"Уильям Батлер Йейтс. Великое колесо возвращений" - читать интересную книгу автора

На этом фоне понятней тот эпизод 1934 года, когда Йейтс проявил интерес
к "синерубашечникам" генерала О'Даффи. Он клюнул на антибуржуазную демагогию
фашистов и даже написал для них "Три маршевых песни", где были такие слова:
"Когда нации лишаются верховодов, когда порядок ослабевает и растет раздор,
приходит время выбрать добрый мотив, выйти на улицу и маршировать. Марш!
марш! - как там поется? О, любые старые слова подойдут". К счастью, уже
через несколько месяцев Йейтс разочаровался в О'Даффи с его дешевым
позерством; он понял, что чуть было не влип в объятия еще худшей черни,
"ревущей у двери" - и зарекся играть в политические игры.


Йейтса называют человеком поздней жатвы. Выпуская в 1937 году второе
издание "Видения", он писал другу: "Не знаю, чем станет эта книга для
других, - может быть, ничем. Для меня она - последний акт защиты против
хаоса мира, и я надеюсь, что еще десять лет смогу писать, укрепившись на
этом рубеже". Как это похоже на строки юного Китса, восклицавшего в 1917
году: "О, дайте мне еще десять лет, чтобы я мог переполниться поэзией и
свершить то, что мне предназначено!" Судьбы дала Китсу только три года. Еще
меньше времени было в запасе у семидесятидвухлетнего Йейтса. В декабре 1938
годы он пишет свою последнюю пьесу "Смерть Кухулина", а через две недели
неожиданно заболевает, и 26 января 1939 года наступает развязка.
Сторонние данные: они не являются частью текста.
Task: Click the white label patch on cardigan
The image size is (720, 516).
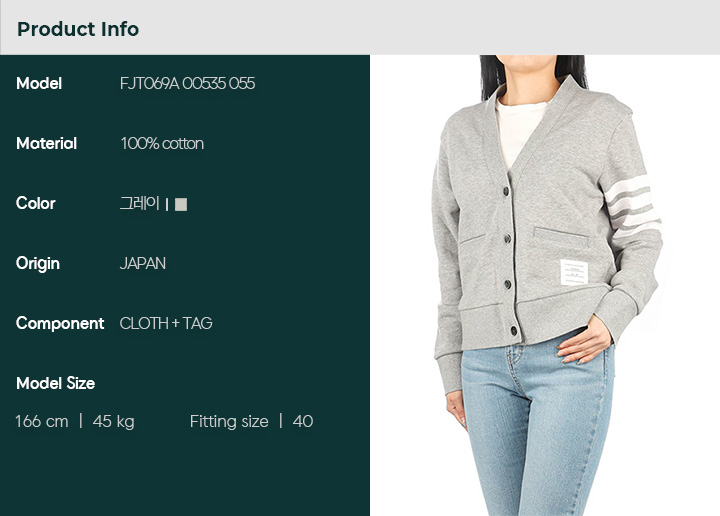Action: [x=574, y=272]
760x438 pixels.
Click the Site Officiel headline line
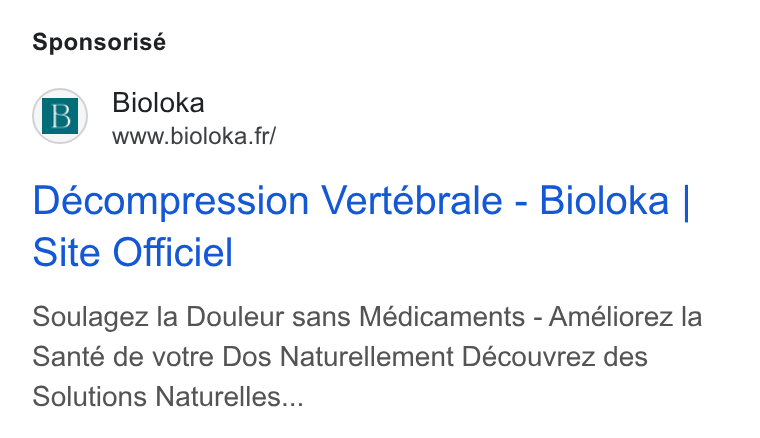point(133,252)
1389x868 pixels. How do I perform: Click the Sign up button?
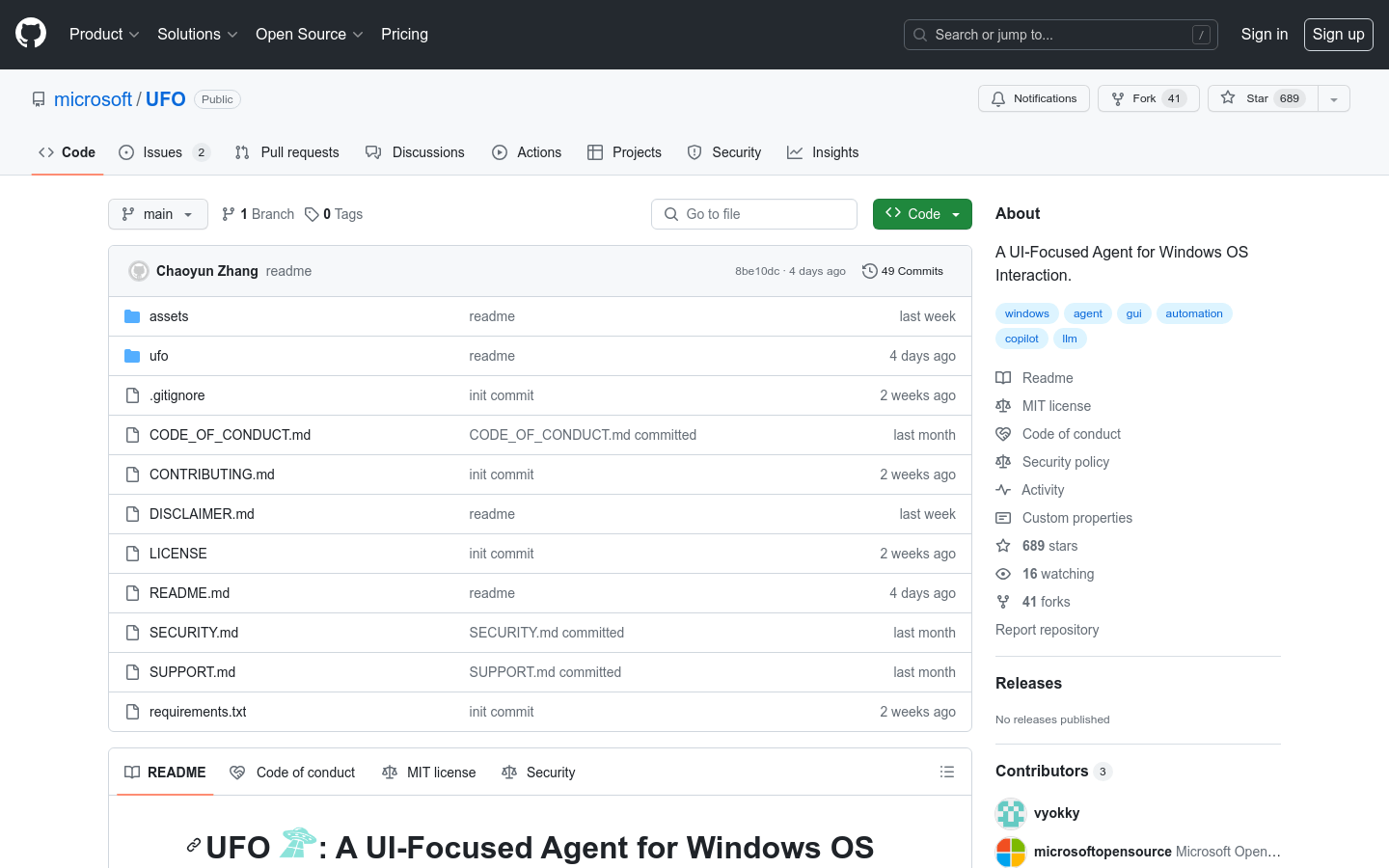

Эта была красивая, героическая кончина - смерть непобежденного. До
последних дней Йейтс греб против течения, пел не в лад с хором. В глазах
авангардных, политически ангажированных поэтов тридцатых годов он выглядел
нелепым анахронизмом. Достоинства его стихов признавались со страшным
скрипом; его проза и критика начисто отвергались, пьесы считались
провальными, философские взгляды - вредным чудачеством. Так что когда
Уинстен Оден, признанный лидер нового направления, написал элегию на смерть
Йейтса (потрясающей силы вещь - настоящую фугу в трех частях), это многим
показалось удивительным.


Но ведь и эти стихи полны знаменательных оговорок. Автор считает, что
Время в конце концов "простит" Йейтса - за "умение хорошо писать".
Характерно и название статьи Одена, опубликованной в 1940 году: "Мастер
красноречия",- в ней он утверждает, что Йейтс "был больше озабочен тем, как
звучит его фраза, чем истинностью идеи или подлинностью чувства". И
безапелляционно, как приговор: "отсутствие подлинной драмы никакой
театральностью не прикроешь".


Особенное раздражение вызывала "чокнутая псевдофилософия" Йейтса.
Взвешенней других молодых высказывался, пожалуй, Луис Мак-Нис, который даже
был готов допустить, что Йейтс не настоящий мистик, а лишь человек,
обладающий мистической системой ценностей, "а это совсем другое дело и вещь
sine qua non для всякого художника".